"The Luck of the Draw."
"As Luck Would Have It."
"Don't Push Your Luck."
"Down on His Luck."
"That's the Way Lady Luck Dances."
"Some People Have All of the Luck."
The Luck of the Irish."
The Art of Making your Own Luck.
About a year ago I decided to close by blog for a variety of reasons. When I started my blog nearly three years back my life was different. I didn't work full time, my back issues were manageable and my responsibilities were less. I had more free time. So I jumped into the blogging world with time to spare and loved the people and art I discovered. I met some wonderful spirits, many now friends. But slowly things changed.
I started working a lot more, pretty much full time, and my back became increasingly weak and was 'giving out'. I soon realized that there was a correlation between my back and sitting at the computer. I struggled to keep up with work and blogging. I had this terrible pressure (brought on by myself) to still try to visit all of the blogs that were visiting me, answering all of the comments, commenting back, etc. I wouldn't post a new entry until I had commented on all of the blogs who had commented on mine. All the while my back was killing me. To the point where an MRI was done and surgery (fusion) was directly in front of me which I rejected hands down.
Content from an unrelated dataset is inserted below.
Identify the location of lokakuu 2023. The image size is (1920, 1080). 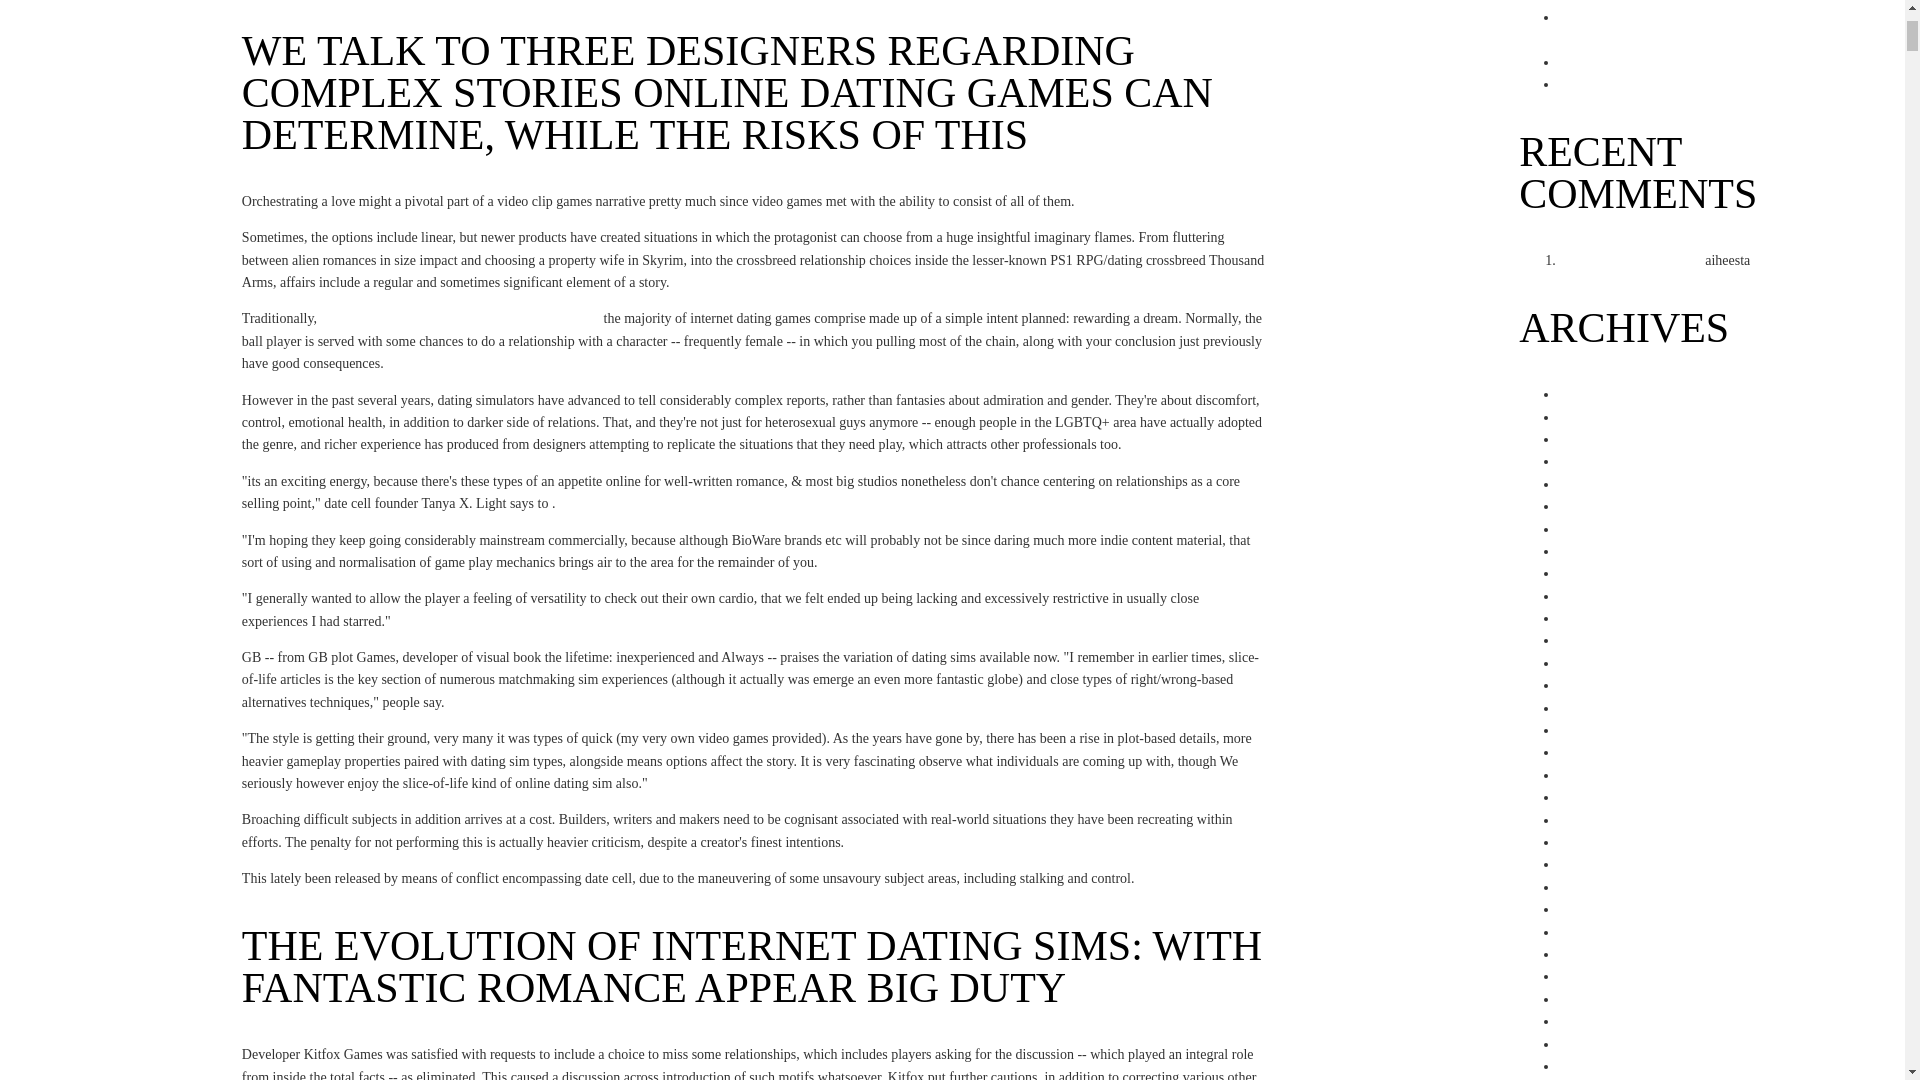
(1597, 596).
But I knew things had to change.
Cutting back at work wasn't an option (we own a construction company and I do love what I do there) so I decided I had to close my blog. I missed it immediately as it was a huge source of artistic fulfillment for me. Creativity with photography, writing, art, humor, wit, ego, all of it. I received many emails sharing that they would miss my blog. That meant the world to me. So, so, kind. But I had to give it up. It was a necessary decision. I had started physical therapy and really dedicated myself to it. I progressed to where I was able to walk 3 miles a day at a quick pace and do core strengthening exercises, as well. After a few months my back pain was all but gone but I knew I would have to continue with the exercises to maintain the quality of life I was and am so lucky to have regained. I am so, so, grateful that I have mostly good days now! But adding up the hours of exercising has cut into my time for other things which is, of course, worth it. Eleven hours a week as I calculate it now. Time that use to be spent blogging and blog hopping. I really missed blogging and sharing my art but I knew I wasn't going to be able to blog like I had before.
I slowly have come back and I am enjoying it so much. With one pretty big difference. I decided to have the comments option closed on nearly every entry. I knew I wouldn't be able to consistently visit those who were kind enough to visit me and leave a comment on mine. I knew the guilt would make me crazy and I hated the thought that I might come off as rude or indifferent for not reciprocating. So that's what I decided to do, close the comment section. Ironically, I did receive an email from an anonymous person saying that I came off as someone who 'thinks they're all that' and 'too good for everyone' - the exact opposite of why I closed my comments. That made me really sad. Perhaps others think that, too. I guess you can't please everyone. Hopefully, I have explained it a bit. Maybe blogging is supposed to be interactive. I did love that aspect of it but it just doesn't work for me anymore. I have readers/ followers (okay, now that sounds like 'I'm all that' but you know what I mean) who just want to read my silly blog and move on to the next one. That's who I post for. And I post for me, of course. I get a great satisfaction out of it.
You might have noticed, my posts are mostly photographs, not much text at all. That's because my back doesn't hurt when I'm taking pictures. I'm standing up! The issue is sitting. (I didn't do this post in one sitting- keyboard disdain!) I upload the photos and then I think about what I will do with them during the day. After I have the idea and flow in my head, I sit down and about 5 minutes later the entry is done and my back is grateful. Once in a while I open the comments because I do miss the connection, this being one of them. And some of you are so damned funny. I miss your witty remarks, opinions, views. I guess it will always be a struggle of sorts. So.......I feel very fortunate......lucky, to be able to express myself here.
I know it's one-sided most of the time but to those of you who continue to read my blog, I do thank my lucky stars. You guys are 'magically delicious'! Oh, wait. That's Lucky Charms. Mixing metaphors with cereal!